Galveston Storm – The Great Storm Of 1900
On September 8, 1900 a hurricane hit Galveston, Texas. Also known as the “Great Storm of 1900,” killed an estimated 8,000 to 12,000 people. The dead bodies were burned for a week. It is not the deadliest from the size of the hurricane, but because technology back then wasn’t great and everyone discarded the forecast. The only way of knowing this major storm was coming was because traders on boats and ships warned people. Warnings came from Galveston, Cuba, Florida, and along the Coast of Mississippi and Louisiana.
If there was the Hurricane Scale back then, the hurricane would have been named Saffir-Simpson. The wind picked up to 150 to 200 miles per hour! It destroyed more than 3,600 buildings and it costed 20 million dollars to repair, but it was never the major port it was once called. The worst hurricane that can happen is a hurricane five. This one was a four. The only way to known there was a storm coming was from the traders that came through.
The day started with clear skies. On the SouthEast Coast of Texas, Saint Mary’s Orphanage was warned that they should come inland.

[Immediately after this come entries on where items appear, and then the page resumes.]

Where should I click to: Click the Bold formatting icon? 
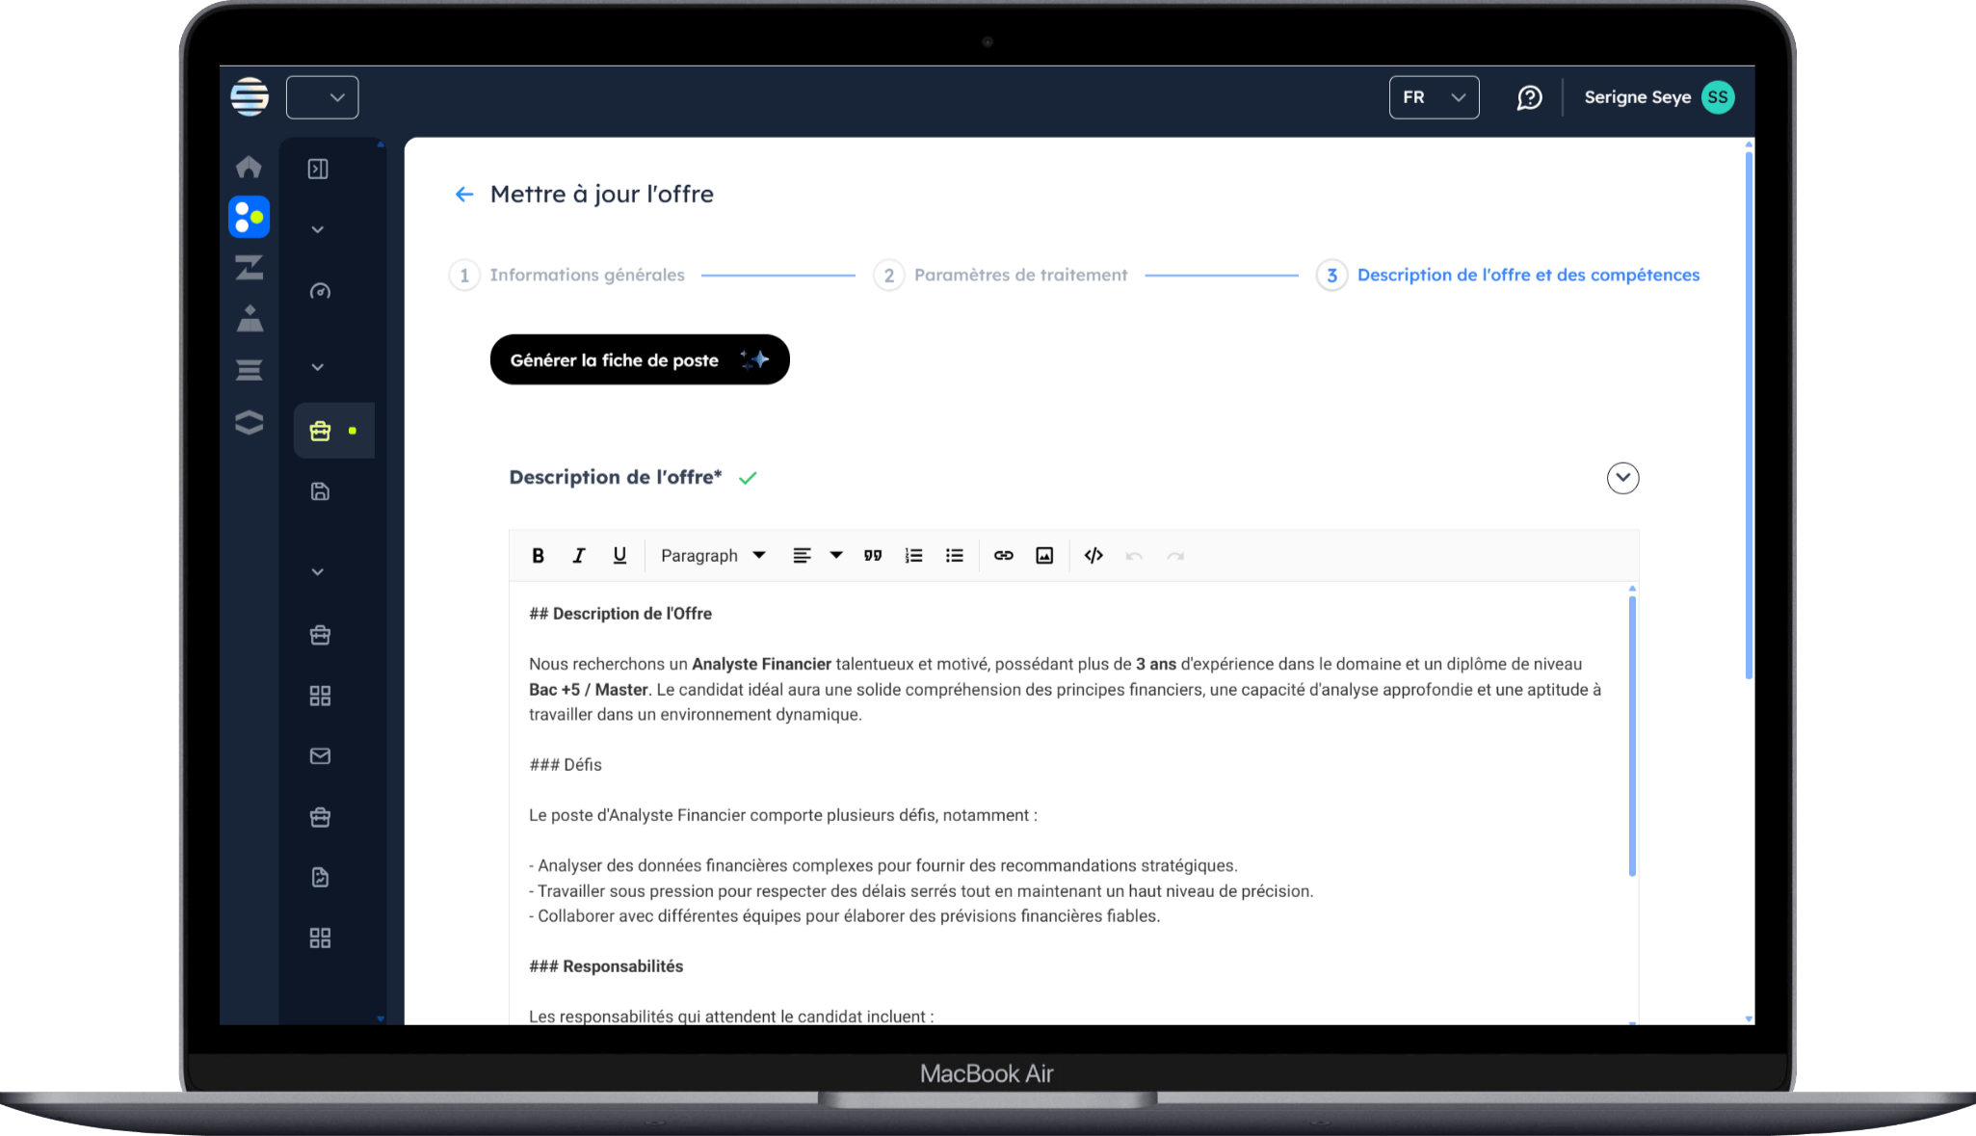[x=538, y=555]
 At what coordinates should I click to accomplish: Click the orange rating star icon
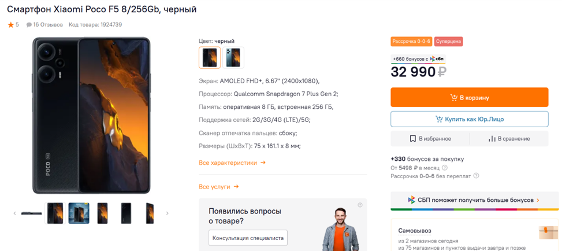(10, 25)
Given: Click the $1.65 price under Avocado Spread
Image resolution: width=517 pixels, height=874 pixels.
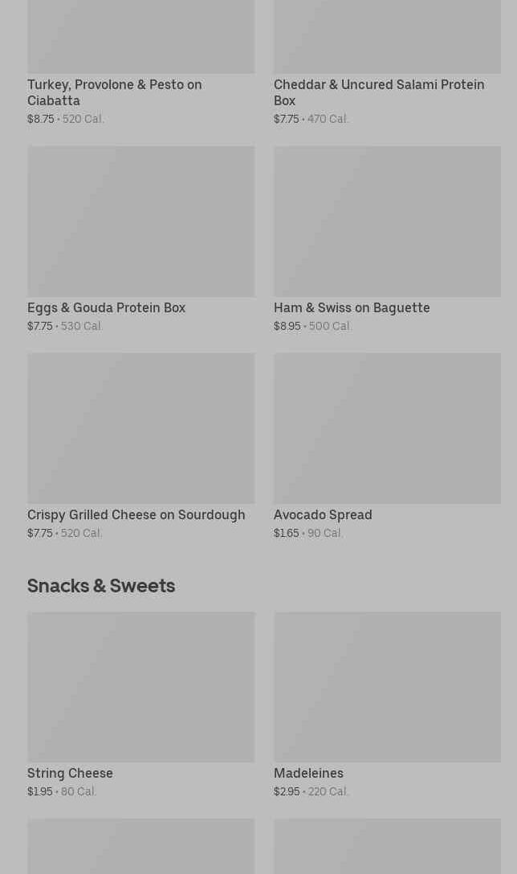Looking at the screenshot, I should click(x=286, y=533).
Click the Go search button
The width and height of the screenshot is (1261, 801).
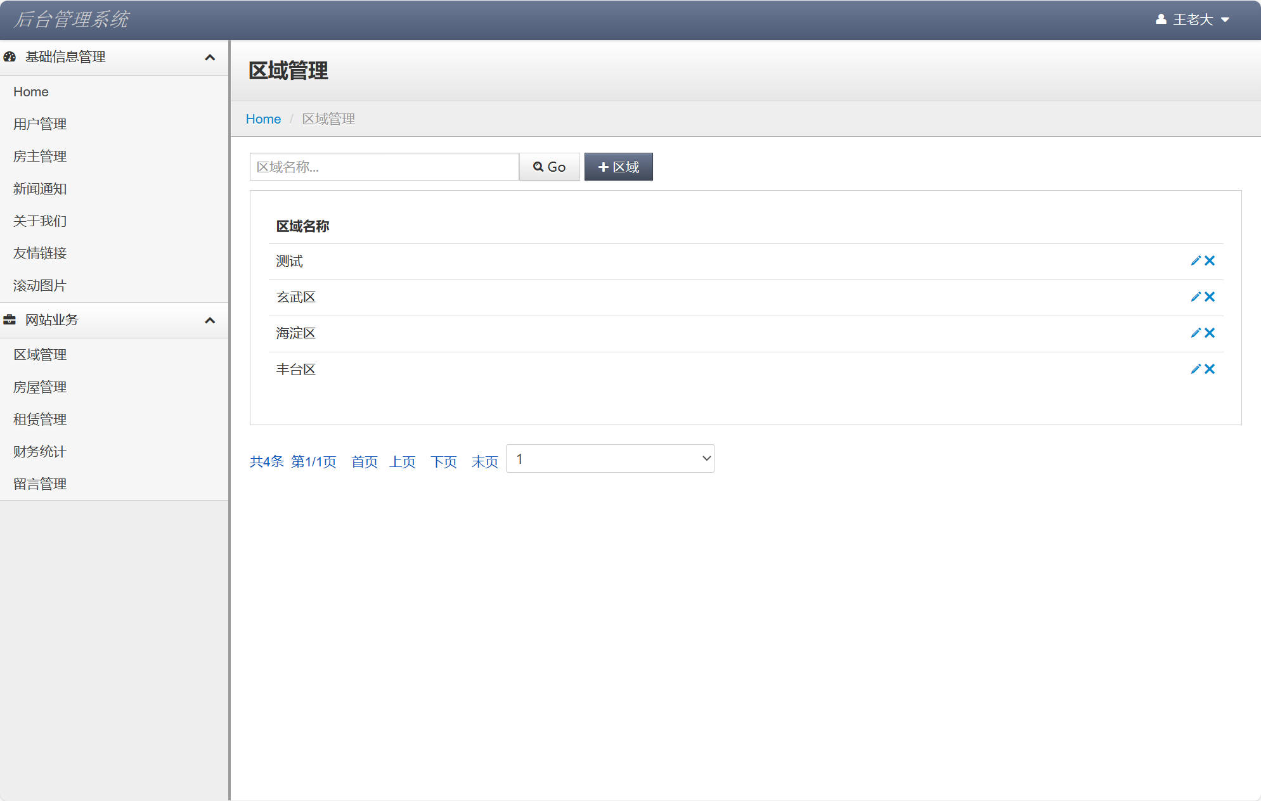click(x=549, y=167)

The ten Catholic Nuns decided to stay with their ninety children, both boys and girls, and risk their lives. The wind started to pick up, and clouds formed turning the sky gray. Sister Elizabeth Ryan went into town to gather food for the children. While there, many begged her to stay until after the storm had passed. She declined their offer saying, “If I do not go back, the children won’t have any supper.” She came back to see that the all the boys moved to the girls dormitory, for it was the newest and most stable. The Nuns got a long rope and tied each other together with about eight children between each nun. They sang “Queen of the Waves” to comfort the kids. One nun hugged two kids telling them she won’t let the go. Their foundation wasn’t stable. The building collapsed over everyone and only three boys made it out alive: William Murney, Frank Madera, and Albert Campbell. All three were found in a tree hanging on. After cleaning up Galveston, they found the dead nun and two kids still wrapped in her arms. She had kept her word, hugging them even through death. The three survivors of the orphanage stayed close for a while. Then, they split paths and tried to make a family of their own.
“We knew there was a storm coming, but had no idea that it was as bad as it was.” (William Mason Bristol) This sentence shows that almost all people thought it would be a light rain that would go over with no harm. When time came and everyone figured out it was worse than it seemed, it was already too late. There was no way to evacuate. “We left our house about 4 o’clock thinking we would be safer in a larger house, not dreaming that even that house would be washed away.” The sea walls weren’t able to stop the deadliest storm, it went eight feet over it. Anyone who thought they were safe then, has opposite feelings now. This event is important to Texas History because it brought Texans more together. Even though it was a very devastating event, everyone pulled together to help rebuild Galveston. Many people all over US came to help out. It made news title for about 3 to 4 weeks. It may have taken months to clean up, and even more to rebuild, but whenever Texans and others join together as one big team, we can get things done.